Begin Excerpted text
Many men of the Great West,--the West beyond the Great Plains,--are afflicted with a desire to do as they please with the natural resources of that region. That is the great curse that to-day rests upon our game.

When the nearest game warden is 50 miles away, and big game is only 5 miles away, it is time for that game to take to the tall timber.

But in the West, and East and South, there are many men and women who believe in reasonable conservation, and deplore destruction. We have not by any means reached the point where we can think of stopping in the making of game preserves, or forest preserves. Of the former, we have scarcely begun to make. The majority of the states of our Union know of _state_ game preserves only by hearsay. But the time is coming when the states will come forward, and perform the serious duty that they neglect to-day.

Let the statesmen of America be not afraid of making too many game preserves! For the next year, one per day would be none too many!

Remember, that on one hand we have the Army of Destruction, and on the other the expectant millions of Posterity. No executor or trustee ever erred in safeguarding an estate too carefully. Fifty years hence, if your successors and mine find that too much land has been set aside for the good of the people, they can mighty easily restore any surplus to the public domain, and at a vastly increased valuation. Give Posterity at least _one_ chance to debate the question: "Were our forefathers too liberal in the making of game and forest reserves?"

We can always carve up any useless surplus of the public domain, and restore it to commercial uses; but none of the men of to-day will live long enough to see so strange a proceeding carried into effect.

The game preserves of the United States government are so small (with the exception of the Yellowstone and Glacier Parks), that very few people ever hear of them, and fewer still know of them in detail. It seems to be quite time that they should be set forth categorically; and it is most earnestly to be hoped that this list soon will be doubled.

THE YELLOWSTONE NATIONAL PARK.--This was the first of the national parks and game preserves of the United States. Some of our game preserves are not exactly national parks, but this is both, by Act of Congress.
End Excerpted text
Begin Data shown
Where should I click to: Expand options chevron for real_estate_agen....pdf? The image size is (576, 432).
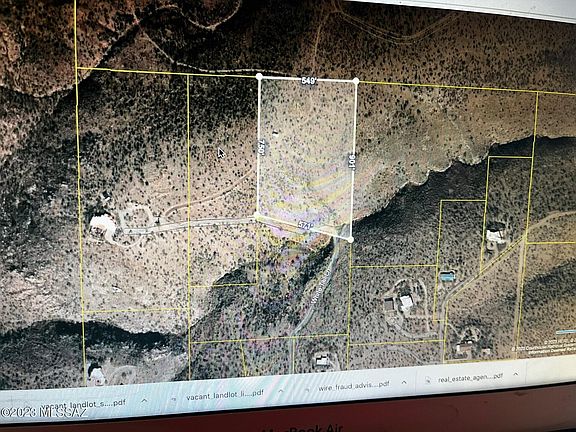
End Data shown
Begin Data shown
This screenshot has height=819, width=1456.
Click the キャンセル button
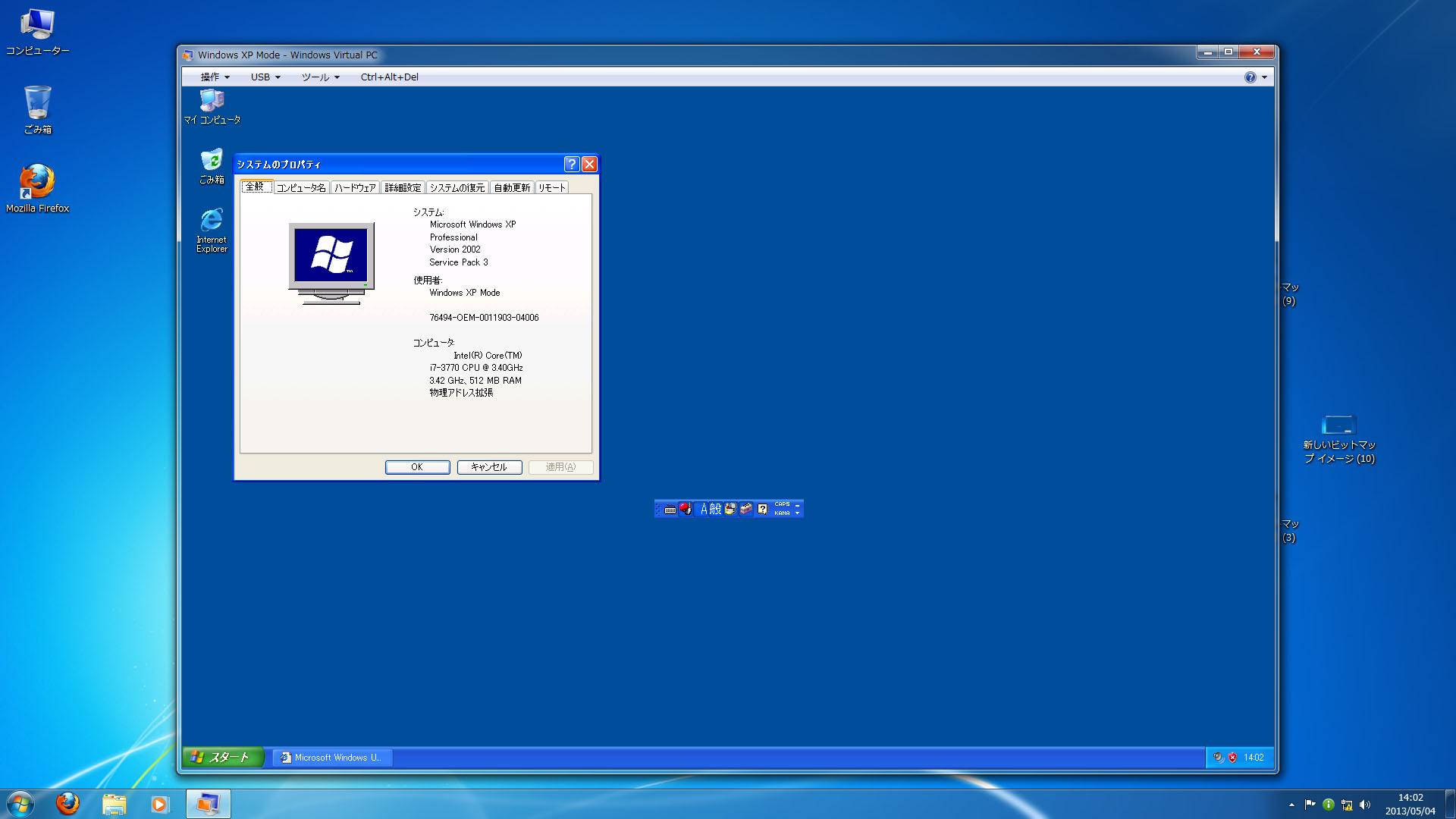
End Data shown
Requests ->
- A) Set down the part of the game preserves text above between "The game preserves" and "Act of Congress.", inclusive.
- B) Answer these questions from the game preserves text above:
(i) In the example of the game warden, how many miles away is the nearest warden?
(ii) Which two parks are named as exceptions to the small size of the United States government game preserves?
(iii) Which park was the first of the national parks and game preserves of the United States?

Solutions for each task ->
- A)
The game preserves of the United States government are so small (with the exception of the Yellowstone and Glacier Parks), that very few people ever hear of them, and fewer still know of them in detail. It seems to be quite time that they should be set forth categorically; and it is most earnestly to be hoped that this list soon will be doubled.

THE YELLOWSTONE NATIONAL PARK.--This was the first of the national parks and game preserves of the United States. Some of our game preserves are not exactly national parks, but this is both, by Act of Congress.

- B)
(i) 50 miles
(ii) The Yellowstone and Glacier Parks
(iii) The Yellowstone National Park